Customer Name | Account number | Mode of payment | Balance in $ | Zip code |
Alex | 168389 | UPI | 8000 | 34567 |
Clay | 236858 | Net Banking | 6467 | 32456 |
Jessica | 127859 | UPI | 3654 | 34528 |
Baker | 469289 | ATM | 100 | 43458 |
Clay | 236858 | Net Banking | 1535 | 32456 |
Jessica | 127859 | ATM | 234 | 34528 |
Dataset showing transactions of customers in the bank
We can pose the above problem suitable for a supervised model by manually creating one more feature saying whether this transaction is fraud or not.
Unsupervised Learning process:
- Input the data: Input the raw data in this step.
- Interpretation: Interpret the data and we do not know what is the output and the data is not labeled.
- Algorithm: Any unsupervised learning algorithm is used.
- Processing: Input data is fed to the algorithm and it will process the data.
- Output: The output is in the form of groups/clusters and each group/cluster will have similar features.
Different types of Unsupervised Learning:
Like supervised learning, Unsupervised learning is divided into Association problems and clustering problems. Clustering is one of the most used and important algorithms in unsupervised learning. There are different types of clustering available like Partitioning, Agglomerative, overlapping, and probabilistic clustering. Clustering algorithms are used to find patterns especially when the data is Uncategorized. Some of the clustering algorithms are K-means Clustering, K-Nearest Neighbors (KNN), Hierarchical clustering, Singular Value Decomposition (SVD), and Principle Component Analysis (PCA).
Association problem-solving in unsupervised learning is a rule-based algorithm and for example, if a person purchases an item A will likely to purchase item B. We would discover the relationships between the features/variables in the given database.
Advantages of Unsupervised learning compared with Supervised learning:
- All kinds of unknown patterns of data can be found by using Unsupervised Learning.
- Collecting unsupervised data is easier since supervised learning data should be labeled and there is a need for manual effort for labeling.
- Less complexity and takes place in real-time.

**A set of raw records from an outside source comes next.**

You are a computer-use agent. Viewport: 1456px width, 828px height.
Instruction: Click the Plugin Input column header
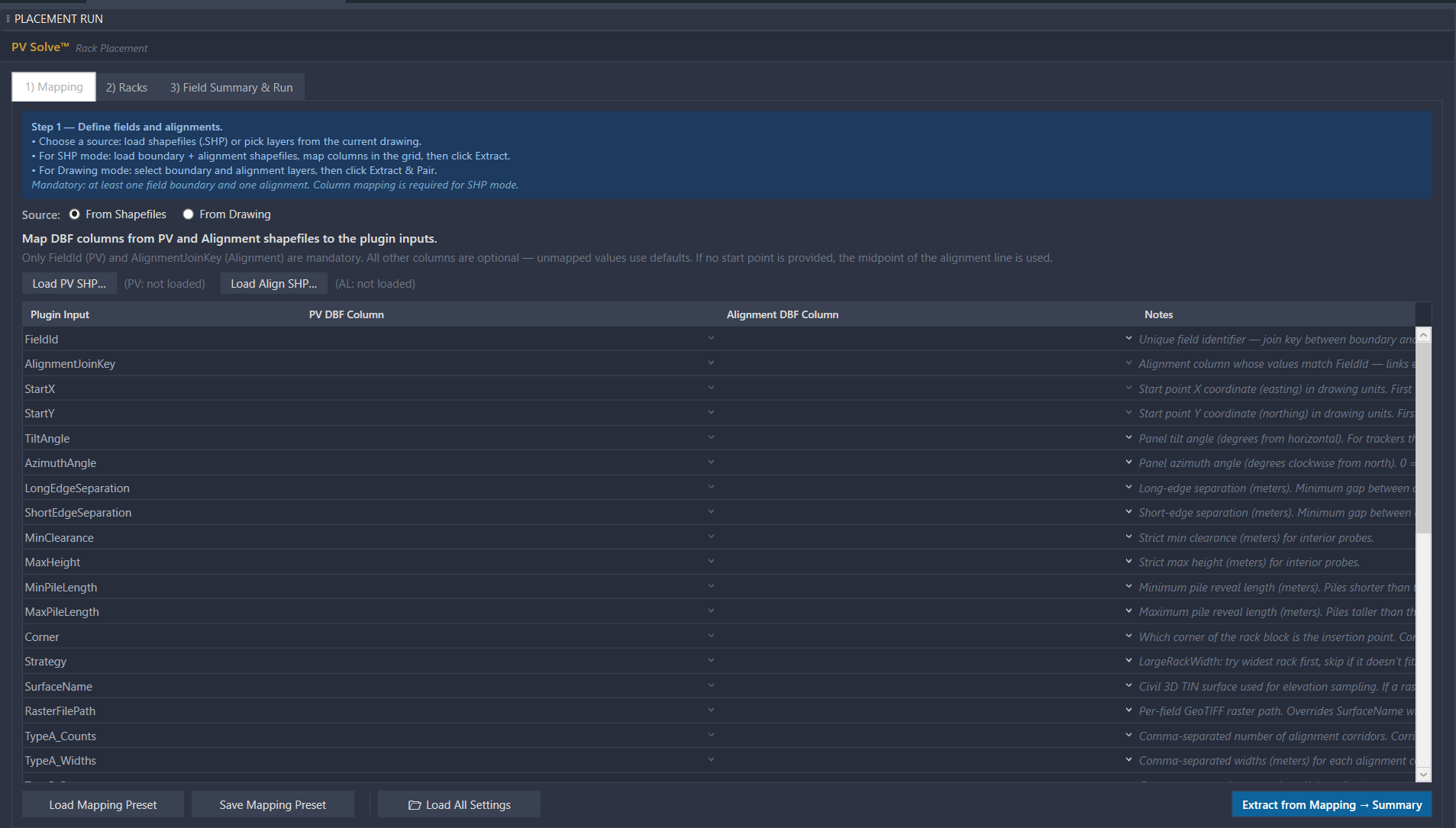pos(60,314)
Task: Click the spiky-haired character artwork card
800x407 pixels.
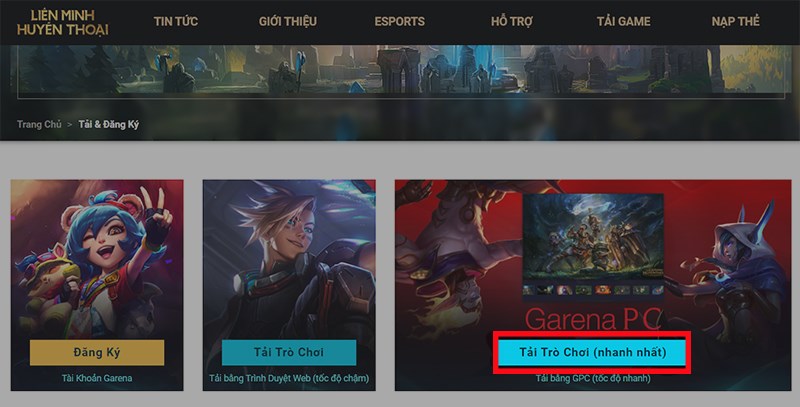Action: pyautogui.click(x=289, y=260)
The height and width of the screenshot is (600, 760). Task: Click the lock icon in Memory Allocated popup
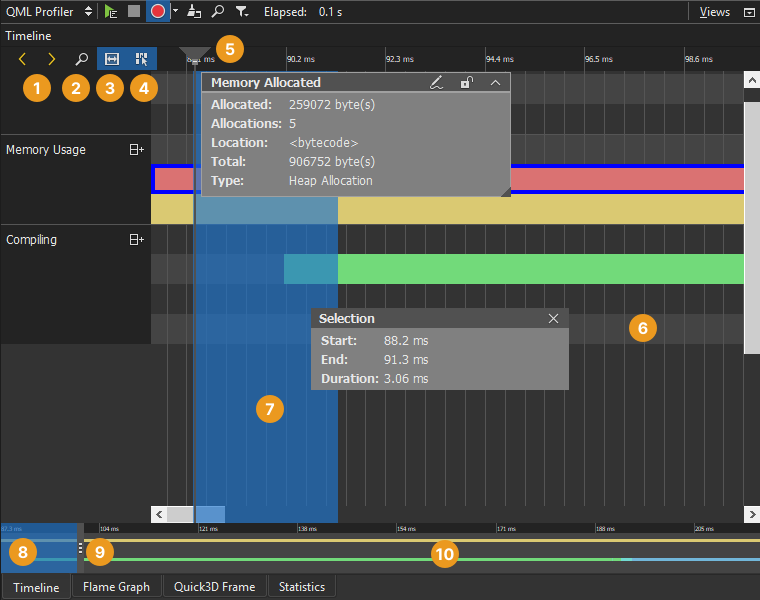466,83
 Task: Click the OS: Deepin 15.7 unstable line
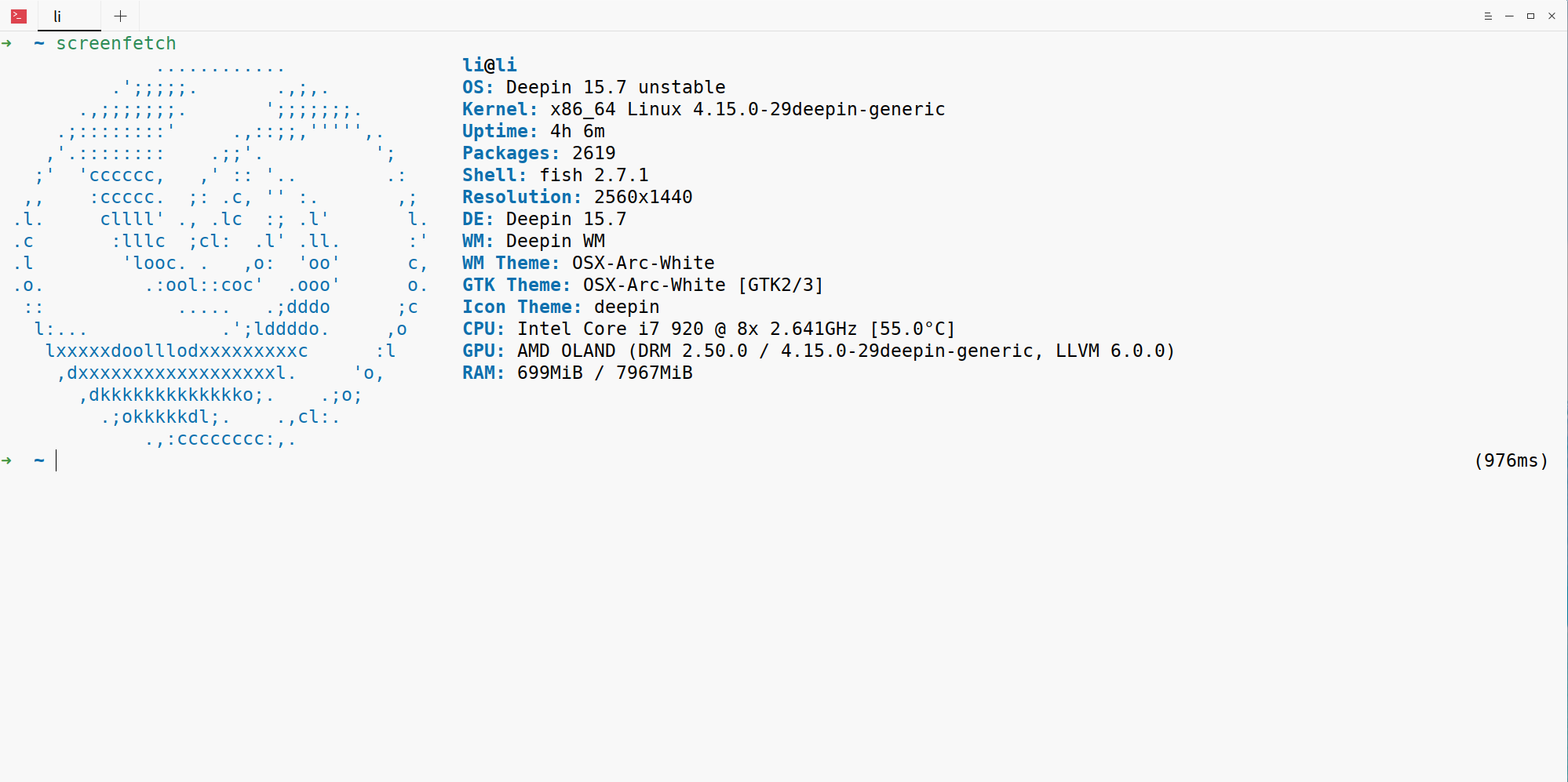coord(594,87)
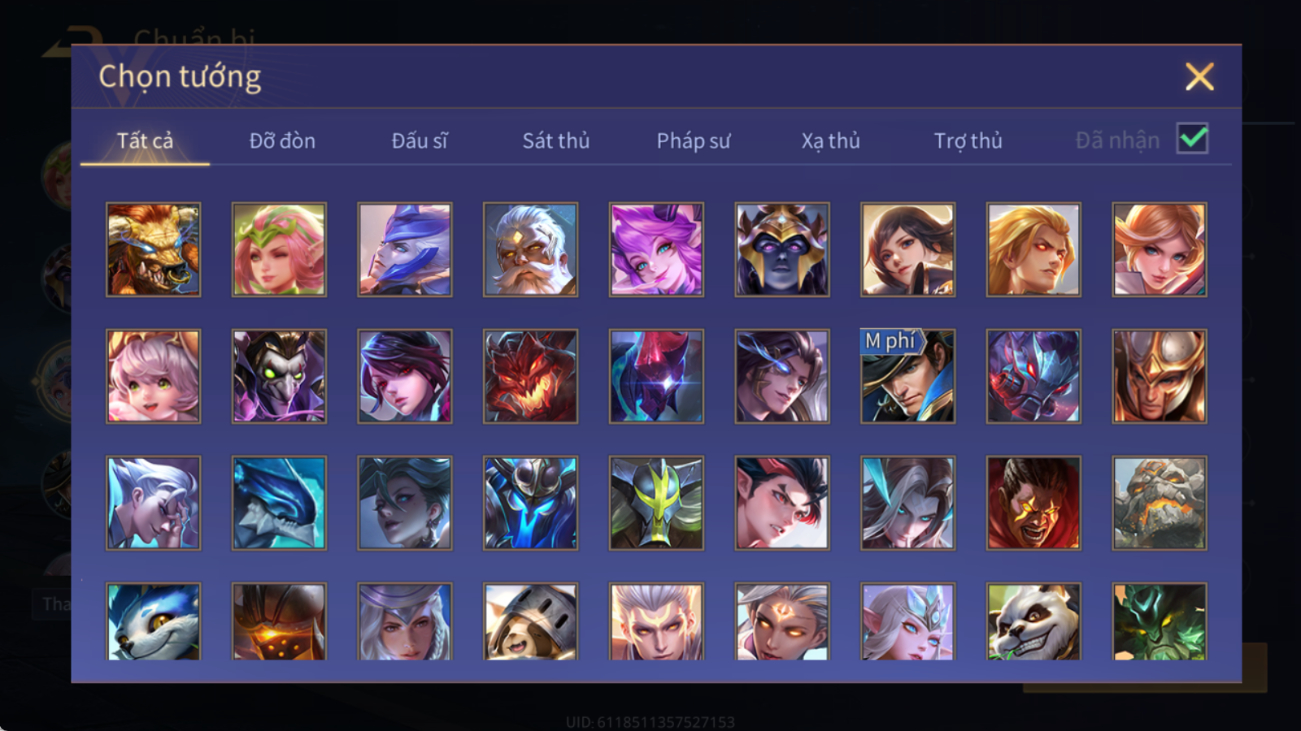Viewport: 1301px width, 731px height.
Task: Toggle the 'Đã nhận' checkbox
Action: coord(1192,139)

Disadvantages of Unsupervised learning compared with Supervised learning:
- Computationally complex takes more time to execute
- Less accurate compared to Supervised learning.
- More time is required to analyze the data patterns and results cannot be ascertained.
- The patterns which we would get are poor approximations when compared to supervised learning.
Real-world applications:
- Image segmentation
- Social Network analysis
- Used in Genetics
- Automatic tagging of photos on Facebook
- Stock Market analysis
It is difficult to say which learning to be used when. Both Supervised and unsupervised learning had its pros and cons. When it comes to real-world applications, we cannot simply conclude that these algorithms are alternatives. It all depends on the problems we solve. These learning algorithms play a crucial role in data-driven decision making which in result leads to good business results.